Adaptive Reward Shaping for Text-based Adventure Games

This repository implements Adaptive Reward Shaping techniques for Soft Actor-Critic (SAC) in text-based adventure games, extending the work from "Learning to play text-based adventure games with maximum entropy reinforcement learning".

Research Overview

Problem: Text-based games suffer from sparse rewards, making RL training slow and unstable.

Solution: We propose adaptive reward shaping that dynamically adjusts the shaping coefficient α(t) during training, rather than using fixed reward shaping.
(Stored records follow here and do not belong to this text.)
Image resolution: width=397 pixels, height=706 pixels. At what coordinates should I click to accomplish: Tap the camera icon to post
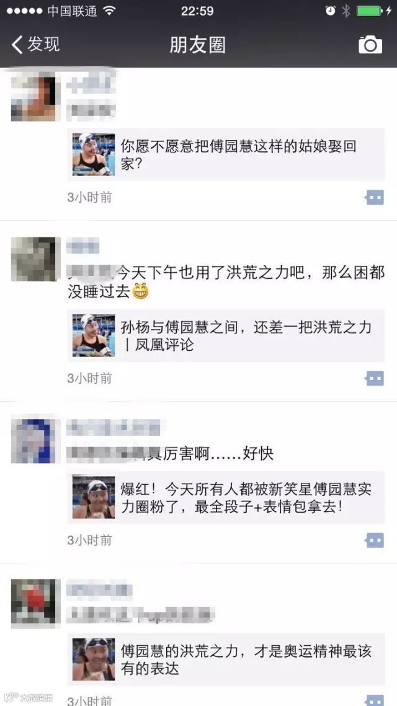pos(370,45)
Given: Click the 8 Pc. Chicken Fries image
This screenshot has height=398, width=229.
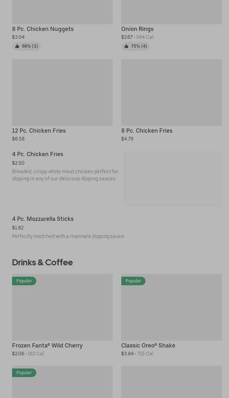Looking at the screenshot, I should pos(171,92).
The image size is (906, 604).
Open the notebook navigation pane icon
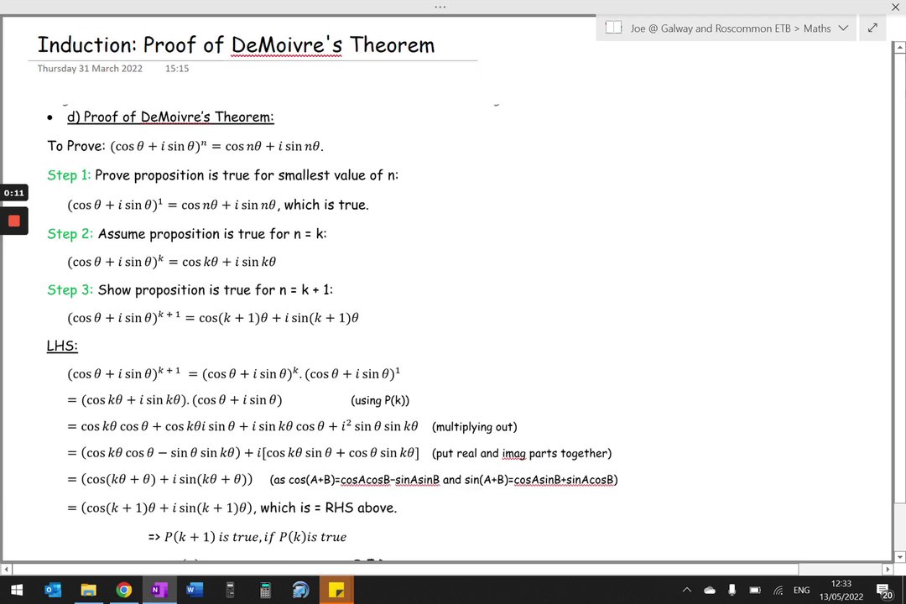point(613,28)

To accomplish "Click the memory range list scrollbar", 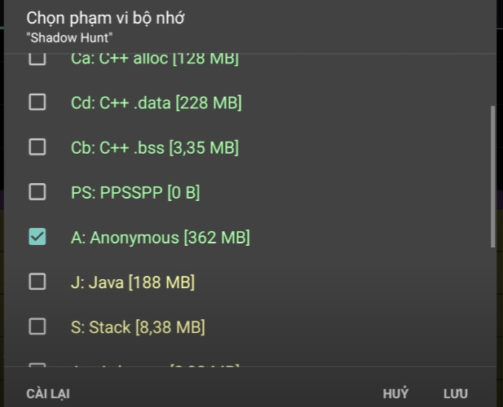I will click(492, 175).
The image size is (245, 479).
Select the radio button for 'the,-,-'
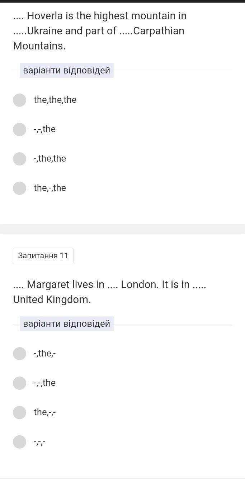19,412
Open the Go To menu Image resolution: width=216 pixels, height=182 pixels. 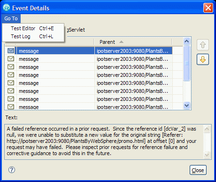click(x=11, y=18)
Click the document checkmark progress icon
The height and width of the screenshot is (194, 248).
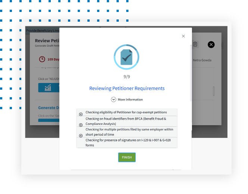click(x=127, y=57)
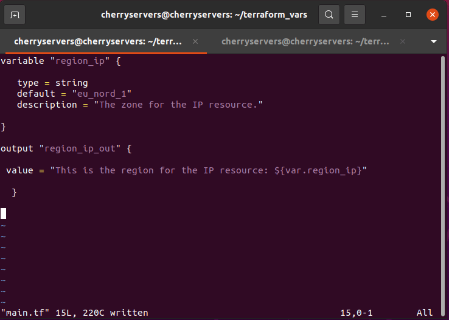Click the 15,0-1 cursor position indicator
Image resolution: width=449 pixels, height=320 pixels.
357,313
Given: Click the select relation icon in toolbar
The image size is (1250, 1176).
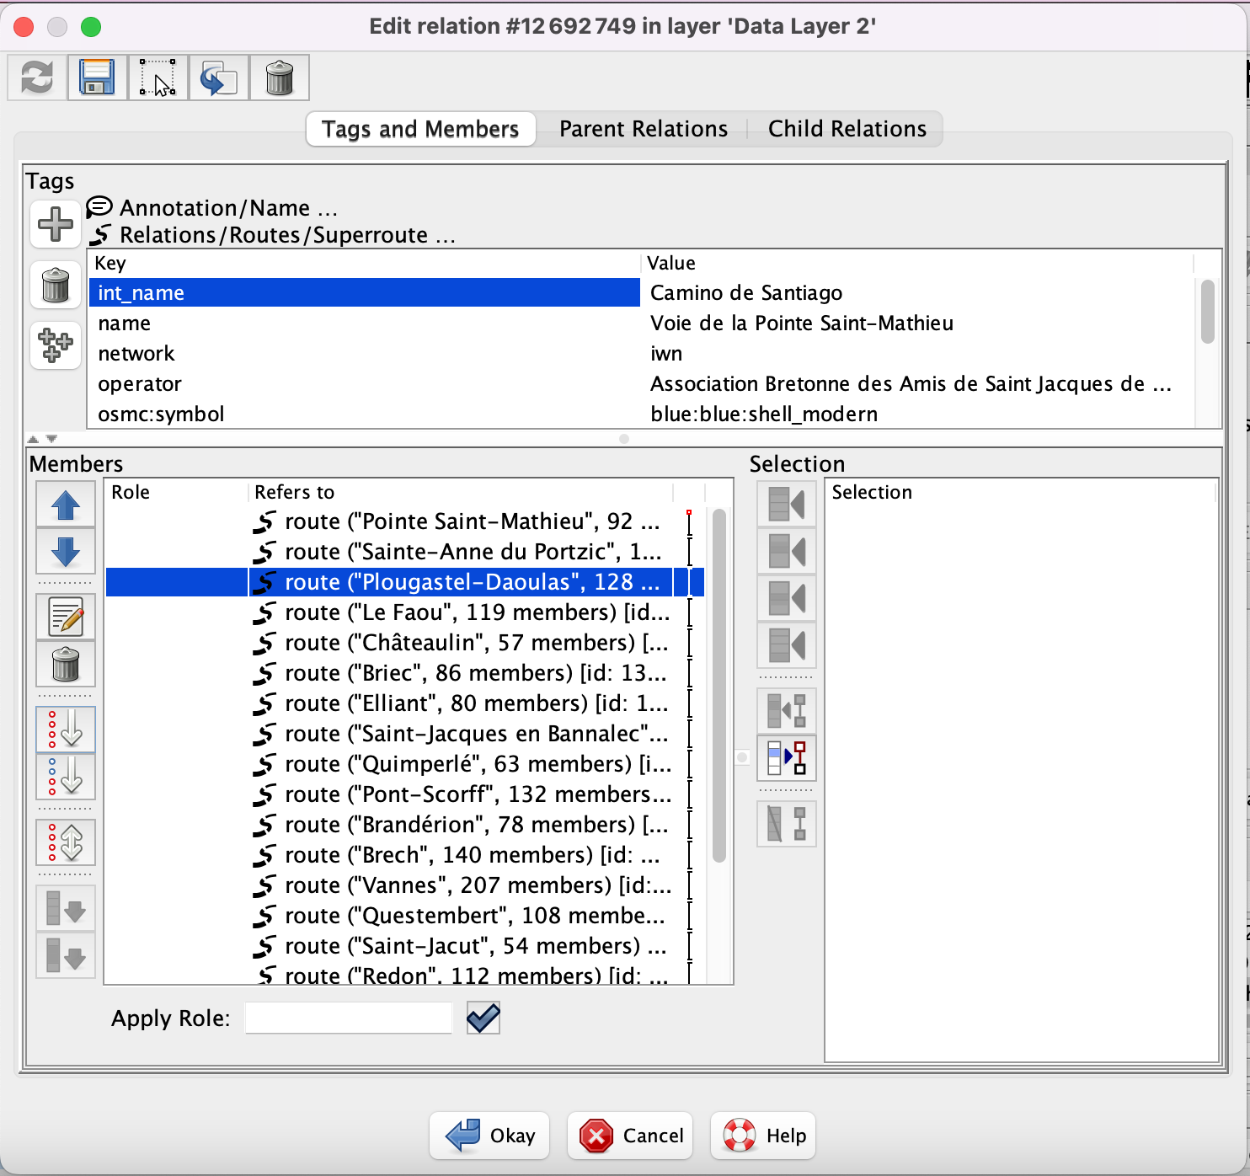Looking at the screenshot, I should click(158, 78).
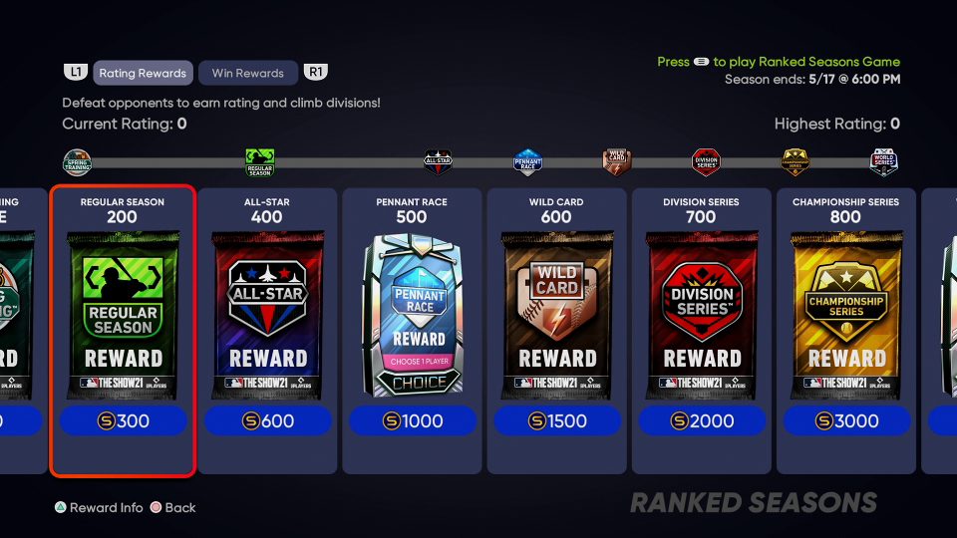Click the Wild Card division badge icon
Image resolution: width=957 pixels, height=538 pixels.
(x=616, y=162)
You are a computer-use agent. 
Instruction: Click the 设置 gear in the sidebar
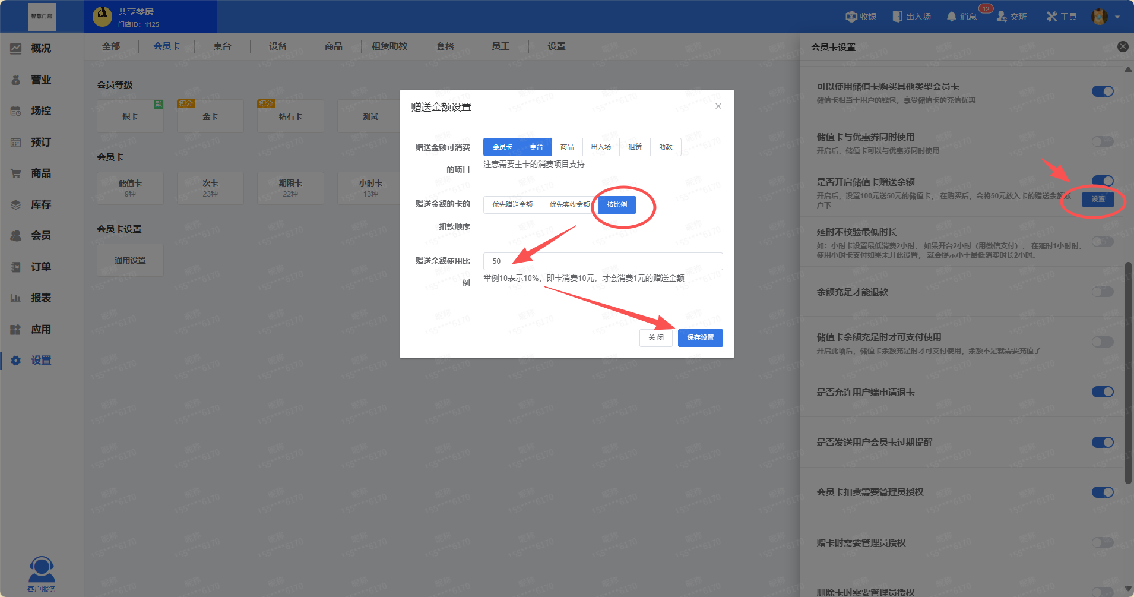[16, 361]
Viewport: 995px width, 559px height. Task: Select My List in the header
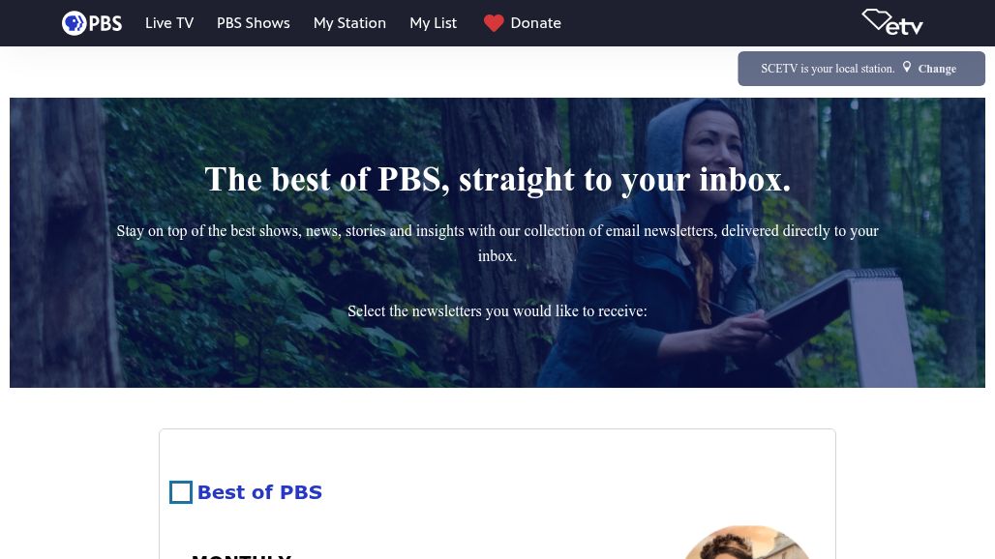[433, 23]
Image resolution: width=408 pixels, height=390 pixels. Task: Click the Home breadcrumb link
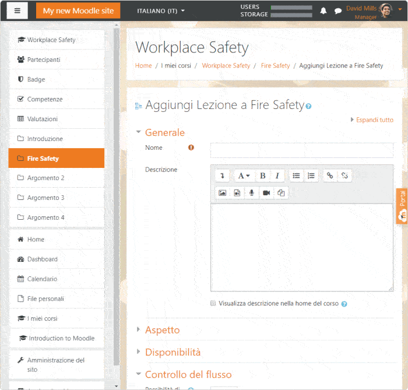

Key Innovation: Six adaptive schedulers that adjust reward shaping based on:

Time-Based Adaptation (Curriculum Learning)

Exponential Decay: α(t) = α₀ × exp(-λt) - Smooth exponential reduction
Linear Decay: α(t) = α₀ × (1 - t/T) - Linear reduction over time
Cosine Decay: α(t) = α₀ × (1 + cos(πt/T))/2 - Smooth start and end

Game-Aware Adaptation (Difficulty Response)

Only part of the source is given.